NZD/USD Breaks Out of Narrow Range Ahead of FOMC Rate Decision
NZD/USD appears to have reversed course ahead of the 50-Day SMA (0.7096) as it extends the rebound from the monthly low (0.7096), and the pullback from the January high (0.7315) may turn out to be an exhaustion in the broader trend rather than a change in market behavior as the Fed’s balance sheet climbs to a fresh record high in 2021.
In turn, key market themes may continue to sway NZD/USD as long as the Federal Open Market Committee (FOMC) stays on track to “to increase our holdings of Treasury securities by at least $80 billion per month and our holdings of agency mortgage-backed securities by at least $40 billion per month,” and the exchange rate may exhibit a bullish behavior ahead of the Reserve Bank of New Zealand’s (RBNZ) first meeting for 2021 as the US Dollar still reflects an inverse relationship with investor confidence.
It remains to be seen if the RBNZ will continue to endorse a dovish forward guidance after unveiling the Funding for Lending Programme (FLP) at the November meeting as “the Committee agreed that it was prepared to lower the OCR (official cash rate) to provide additional stimulus if required.”

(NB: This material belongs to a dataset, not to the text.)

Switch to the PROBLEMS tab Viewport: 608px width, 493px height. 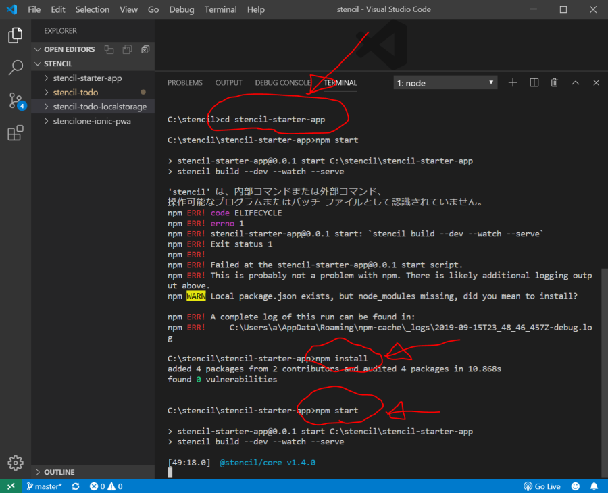point(184,82)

However, the update to New Zealand’s Consumer Price Index (CPI) may keep the RBNZ on the sidelines as “most Committee members agreed that risks to the baseline scenario were less skewed to the downside than they had appeared earlier in the year,” and Governor Adrian Orr and Co. may merely attempt to buy time on February 24 as the central bank carries out the FLP in tandem with the Large Scale Asset Purchase (LSAP) Programme.
Until then, swings in risk sentiment may continue to influence NZD/USD as key market themes remain in place, and it looks as though the tilt in retail sentiment will also persist as the crowding behavior from the first half of 2020 resurfaces.

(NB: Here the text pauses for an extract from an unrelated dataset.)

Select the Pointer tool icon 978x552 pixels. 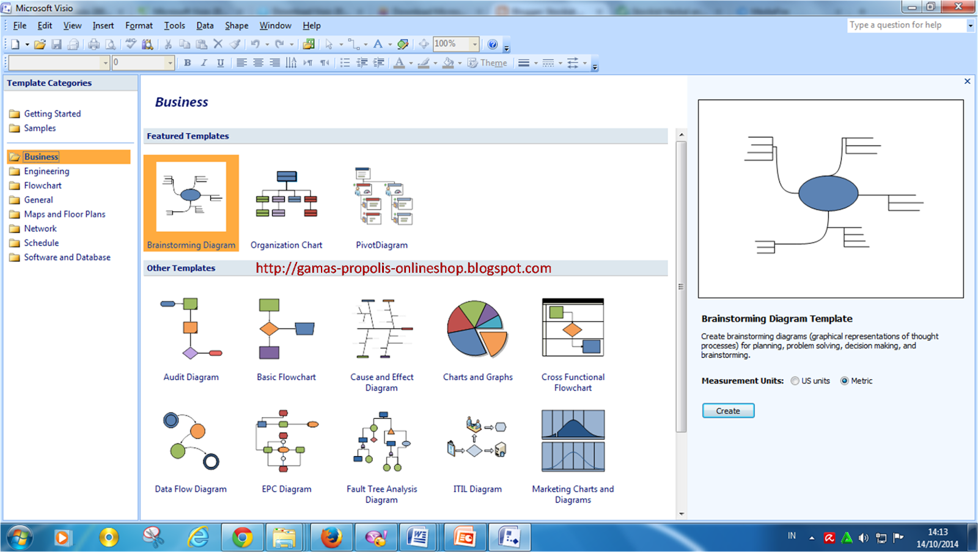[329, 44]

The IG Client Sentiment report shows 33.72% of traders are net-long with the ratio of traders short to long at 1.97 to 1. The number of traders net-long is 8.18% lower than yesterday and 3.95% lower from last week, while the number of traders net-short is 6.89% higher than yesterday and 7.69% higher from last week.
The decline in net-long position could be a function of profit-taking behavior as NZD/USD breaks out ahead of the FOMC rate decision, while the rise in net-short interest suggests the tilt in retail sentiment is likely to persist even though the exchange rate extends the advance from the monthly low (0.7096).
With that said, the pullback from the January high (0.7315) may end up being an exhaustion in the bullish price action rather than a change in trend like the behavior seen in late 2020, and the Fed rate decision may do little to derail the rebound in the exchange rate as long as the central bank retains the current course for monetary policy.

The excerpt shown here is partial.